Contributors

Tuesday, June 5, 2018

Presidential Pardons and the Rape of Lucretia

Yesterday, President Trump tweeted, "I have the absolute right to PARDON myself...."  This conclusion seems to be based on the absence of explicit constraints in the first paragraph of Article II, Section 2 of the Constitution:  
The President ... shall have Power to grant Reprieves and Pardons for Offences against the United States, except in Cases of Impeachment.
Let's assume Trump is right.  What consequences could this have?

For one thing, it would put is squarely in the bearded-Spock mirror universe.

  • Vice President Mike Pence could have Trump assassinated, then (as President) pardon himself and the assassins.
  • Speaker of the House Paul Ryan could have Trump and Pence both assassinated, then (as President) pardon himself and the assassins.
  • Senate President Pro Tempore Orrin Hatch could have all of the above assassinated, then (as President) pardon himself and the assassins.
  • Secretary of State Rex Tillerson could have all of the above assassinated, then (as President) pardon himself and the assassins.
  • You get the idea.  It keeps on like this down the order of succession.

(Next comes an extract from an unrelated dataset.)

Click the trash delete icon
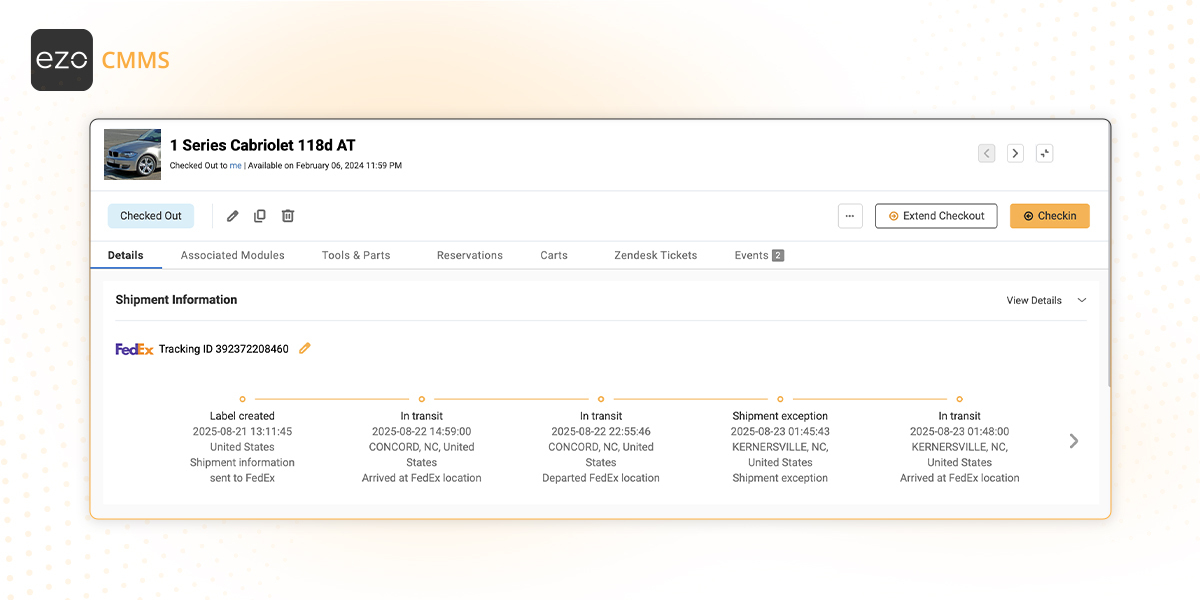This screenshot has height=600, width=1200. point(288,216)
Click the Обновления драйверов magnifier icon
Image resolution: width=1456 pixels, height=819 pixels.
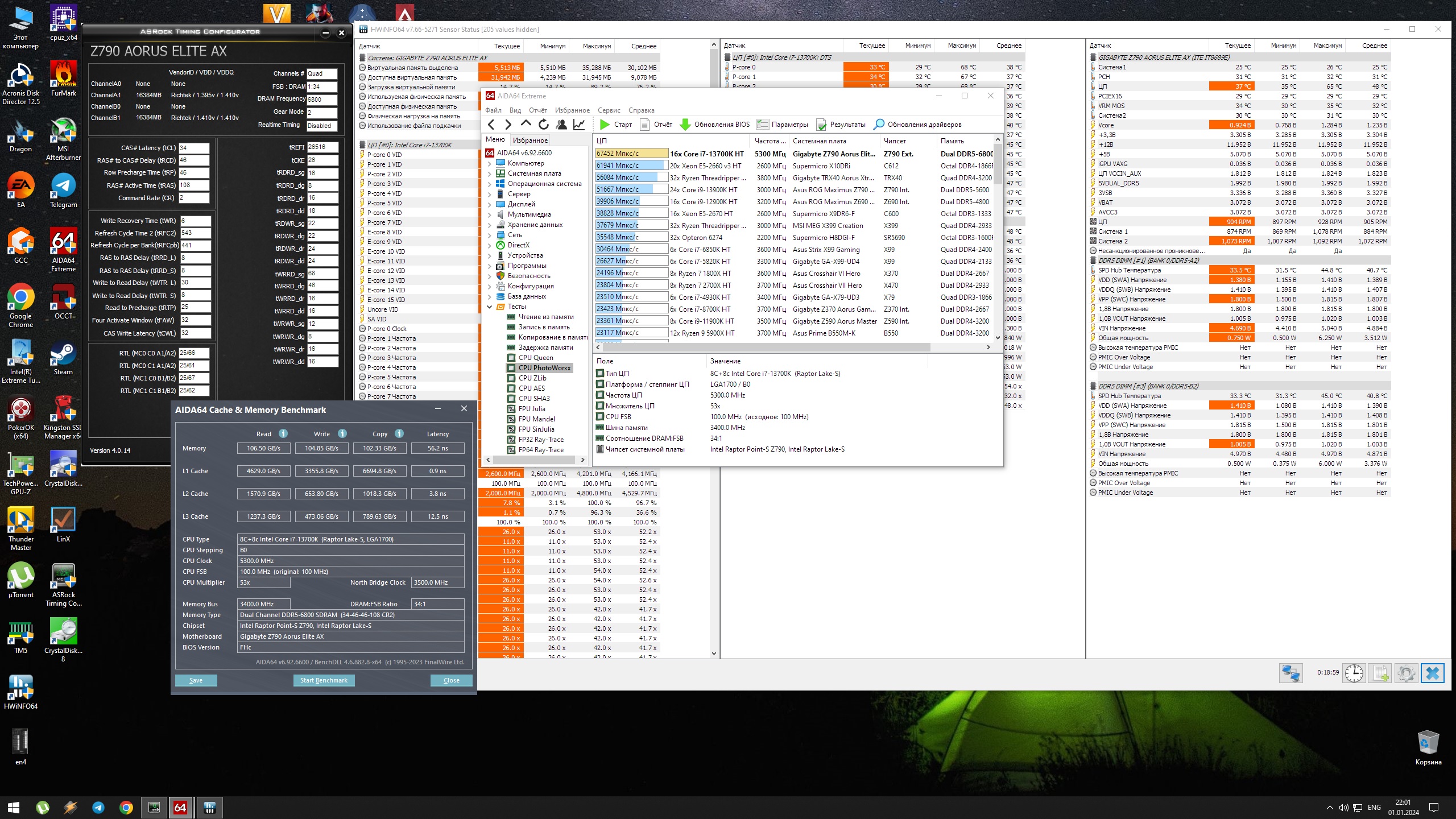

On the other hand, the Constitution does not allow a President to pardon impeachments.  This isn't much of a problem really, though, if a President can have the Congress murdered and then pardon himself and the other murderers.

Like most Republicans, Trump claims to respect the original intent of the authors of the Constitution.  Does anyone really think this is what they had in mind?  Bear in mind, these were men who had rebelled against the British king for far less, and who had signed off on the words of the Declaration of Independence:
But when a long train of abuses and usurpations, pursuing invariably the same Object evinces a design to reduce them under absolute Despotism, it is their right, it is their duty, to throw off such Government, and to provide new Guards for their future security. 

As importantly, the Founding Fathers knew the story of the Rape of Lucretia, by Sextus Tarquinius, son of Lucius Tarquinius Superbus, the king of Rome.  More specifically, and not at all coincidentally, the last king of Rome:  the rape so scandalized the Roman people that they overthrew the monarchy.  The Founding Fathers understood that some outrages cannot be swept under the carpet by clever wordplay by lawyers, because the Romans are not the only people who could cast off a whole system. 

If nothing was explicitly written about this in the Constitution, it is because Rule of Law is a prerequisite for any democracy and for any republic, and any President who lacks the wisdom to know this already would not feel constrained by any mere "scrap of paper".